PROPONENTS OF MEDICAID WORK REQUIREMENTS

Five states have received approvals from the Centers for Medicare and Medicaid Services to institute Medicaid work requirements: Kentucky, Indiana, Wisconsin, New Hampshire, and Arkansas. (Only four have active approvals, however, since a federal judge blocked Kentucky’s last summer.)

Three incumbent governors who pushed for work requirements are running for reelection:

New Hampshire: After receiving approval for New Hampshire’s Medicaid work requirements, Republican Gov. Chris Sununu said the government is committed to helping Granite Staters enter the workforce, adding that it is critical to the “economy as a whole.” Despite spearheading a controversial topic in a politically centrist state, Sununu has not trailed against his Democratic opponent Molly Kelly in any poll throughout the midterm elections.
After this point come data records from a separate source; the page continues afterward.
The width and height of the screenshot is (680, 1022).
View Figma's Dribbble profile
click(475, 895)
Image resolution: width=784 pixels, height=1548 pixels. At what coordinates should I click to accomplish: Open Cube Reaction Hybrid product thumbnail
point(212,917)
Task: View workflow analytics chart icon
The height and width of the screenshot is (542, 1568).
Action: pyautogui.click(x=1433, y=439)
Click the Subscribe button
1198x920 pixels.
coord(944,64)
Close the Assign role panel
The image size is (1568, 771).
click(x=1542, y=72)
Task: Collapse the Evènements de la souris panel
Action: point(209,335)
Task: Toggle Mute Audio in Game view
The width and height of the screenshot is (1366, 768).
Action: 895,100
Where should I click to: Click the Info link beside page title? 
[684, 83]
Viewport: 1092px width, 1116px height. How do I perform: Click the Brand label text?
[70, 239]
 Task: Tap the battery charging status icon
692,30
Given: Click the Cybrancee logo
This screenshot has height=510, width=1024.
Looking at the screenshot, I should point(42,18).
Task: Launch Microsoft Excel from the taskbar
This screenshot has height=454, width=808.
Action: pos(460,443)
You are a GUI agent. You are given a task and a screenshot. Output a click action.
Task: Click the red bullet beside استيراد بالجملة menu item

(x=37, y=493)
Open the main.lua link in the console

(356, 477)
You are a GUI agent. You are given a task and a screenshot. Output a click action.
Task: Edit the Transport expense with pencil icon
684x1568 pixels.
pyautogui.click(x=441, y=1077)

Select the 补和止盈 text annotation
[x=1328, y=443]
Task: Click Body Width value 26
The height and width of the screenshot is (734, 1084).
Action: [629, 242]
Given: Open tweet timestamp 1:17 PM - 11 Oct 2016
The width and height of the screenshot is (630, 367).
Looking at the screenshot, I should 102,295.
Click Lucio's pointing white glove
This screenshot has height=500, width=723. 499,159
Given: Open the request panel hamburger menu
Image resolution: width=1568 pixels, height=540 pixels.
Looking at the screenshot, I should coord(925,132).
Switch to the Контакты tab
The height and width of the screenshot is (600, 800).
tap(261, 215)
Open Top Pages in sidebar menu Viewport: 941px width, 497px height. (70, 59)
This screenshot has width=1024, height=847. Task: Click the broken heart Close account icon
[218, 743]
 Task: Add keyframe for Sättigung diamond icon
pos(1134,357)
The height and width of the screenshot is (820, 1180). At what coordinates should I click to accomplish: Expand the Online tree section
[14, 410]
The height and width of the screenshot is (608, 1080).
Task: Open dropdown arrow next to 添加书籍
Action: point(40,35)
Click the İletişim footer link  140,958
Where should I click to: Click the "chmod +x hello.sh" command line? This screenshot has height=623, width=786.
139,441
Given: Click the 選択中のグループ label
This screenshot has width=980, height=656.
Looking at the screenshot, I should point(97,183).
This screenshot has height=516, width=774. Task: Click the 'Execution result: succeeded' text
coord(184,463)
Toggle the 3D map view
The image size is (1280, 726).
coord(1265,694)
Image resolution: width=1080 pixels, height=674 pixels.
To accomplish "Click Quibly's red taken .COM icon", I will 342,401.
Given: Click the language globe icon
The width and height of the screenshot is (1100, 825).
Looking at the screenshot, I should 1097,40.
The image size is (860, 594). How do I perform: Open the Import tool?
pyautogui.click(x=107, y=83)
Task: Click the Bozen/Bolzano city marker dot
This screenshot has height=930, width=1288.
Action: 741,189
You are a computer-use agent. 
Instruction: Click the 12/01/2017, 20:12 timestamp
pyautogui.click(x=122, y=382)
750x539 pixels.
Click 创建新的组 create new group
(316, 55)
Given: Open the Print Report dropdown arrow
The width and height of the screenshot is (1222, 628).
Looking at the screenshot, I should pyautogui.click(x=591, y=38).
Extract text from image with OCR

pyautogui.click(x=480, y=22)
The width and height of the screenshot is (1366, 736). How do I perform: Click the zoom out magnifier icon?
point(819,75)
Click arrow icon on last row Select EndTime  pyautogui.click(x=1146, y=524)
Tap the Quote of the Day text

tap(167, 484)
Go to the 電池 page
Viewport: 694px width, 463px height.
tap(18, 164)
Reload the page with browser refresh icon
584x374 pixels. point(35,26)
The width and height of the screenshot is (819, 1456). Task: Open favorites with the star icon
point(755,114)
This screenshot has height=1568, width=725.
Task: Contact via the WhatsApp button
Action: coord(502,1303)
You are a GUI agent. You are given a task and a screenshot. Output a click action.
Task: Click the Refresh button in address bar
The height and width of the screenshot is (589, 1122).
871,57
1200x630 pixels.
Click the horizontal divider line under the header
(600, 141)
Arkansas: Similarly, Arkansas Gov. Asa Hutchinson, is running in a race where he has held a sizable lead over his Democratic challenger Jared Henderson. Since enacting the work requirements over the summer, the state has conducted two waves where it dropped more than 8,000 enrollees.

Wisconsin: The most vulnerable Republican governor of a state with approved Medicaid work requirements is Wisconsin Gov. Scott Walker, who has been neck and neck with Democratic nominee Tony Evers. While the Badger state only received approval for its Medicaid work requirements last week, healthcare has been a central issue of the campaign as Walker, a longtime opponent of the ACA, works to address premium costs in the state and defend his record on preexisting conditions.

Indiana and Kentucky: Indiana Gov. Eric Holcomb and Kentucky Gov. Matt Bevin are not on the ballot this year.

When HealthLeaders issued its first list in April of the healthcare leaders running for public office during the primaries, there were more than 60 candidates with relevant healthcare backgrounds out on the campaign trail.

Now, for the general election, that list has nearly been halved, with 35 candidates still remaining. 

This collection of healthcare leaders includes registered nurses, former insurance company executives, physicians, and former government health policy leaders.

U.S. Senate: Running for the Senate are Florida Gov. Rick Scott, former Tennessee Gov. Phil Bredesen, former Celgene CEO Bob Hugin, and State Sen. Leah Vukmir.

U.S. House: Among those aiming to join the House are Lauren Underwood, RN, former HHS Secretary Donna Shalala, and Dr. Kim Schrier.

 

 

Pre-existing conditions: Does any GOP proposal match the ACA?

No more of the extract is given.